EXERCISE BRIEF
In the records below, find the line with "Task: Open the Futures link" and the line with "Click the orange"; return exactly those lines and every line between them.

INPUT MATERIAL

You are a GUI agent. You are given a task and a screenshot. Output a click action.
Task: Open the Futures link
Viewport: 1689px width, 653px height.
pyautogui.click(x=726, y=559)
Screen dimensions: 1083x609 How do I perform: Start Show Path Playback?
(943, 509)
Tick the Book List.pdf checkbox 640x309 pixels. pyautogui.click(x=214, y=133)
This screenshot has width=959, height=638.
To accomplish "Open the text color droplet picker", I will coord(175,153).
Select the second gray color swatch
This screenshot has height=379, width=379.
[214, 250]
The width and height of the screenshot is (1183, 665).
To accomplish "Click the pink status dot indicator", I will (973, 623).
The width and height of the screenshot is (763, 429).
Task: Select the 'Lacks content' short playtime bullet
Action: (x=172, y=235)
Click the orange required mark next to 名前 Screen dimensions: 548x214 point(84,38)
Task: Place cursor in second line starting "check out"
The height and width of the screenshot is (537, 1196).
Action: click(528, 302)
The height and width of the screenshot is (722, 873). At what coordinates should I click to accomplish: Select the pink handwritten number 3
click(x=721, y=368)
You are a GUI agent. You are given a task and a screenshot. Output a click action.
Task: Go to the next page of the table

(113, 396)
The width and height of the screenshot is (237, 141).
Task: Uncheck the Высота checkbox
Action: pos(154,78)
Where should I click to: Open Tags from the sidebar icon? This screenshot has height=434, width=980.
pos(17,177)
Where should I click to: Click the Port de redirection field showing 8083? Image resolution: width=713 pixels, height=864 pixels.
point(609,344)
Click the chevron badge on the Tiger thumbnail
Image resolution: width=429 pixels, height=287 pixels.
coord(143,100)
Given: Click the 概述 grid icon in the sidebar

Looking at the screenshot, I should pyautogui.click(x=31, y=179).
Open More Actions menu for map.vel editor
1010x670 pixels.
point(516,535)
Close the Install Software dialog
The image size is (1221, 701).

SOLUTION
Task: Open the Futures link
Viewport: 1689px width, 653px height.
pyautogui.click(x=726, y=559)
Screen dimensions: 1083x609 How do I perform: Start Show Path Playback?
(943, 509)
Tick the Book List.pdf checkbox 640x309 pixels. pyautogui.click(x=214, y=133)
This screenshot has width=959, height=638.
To accomplish "Open the text color droplet picker", I will coord(175,153).
Select the second gray color swatch
This screenshot has height=379, width=379.
[214, 250]
The width and height of the screenshot is (1183, 665).
To accomplish "Click the pink status dot indicator", I will (973, 623).
The width and height of the screenshot is (763, 429).
Task: Select the 'Lacks content' short playtime bullet
Action: (x=172, y=235)
Click the orange required mark next to 名前 Screen dimensions: 548x214 point(84,38)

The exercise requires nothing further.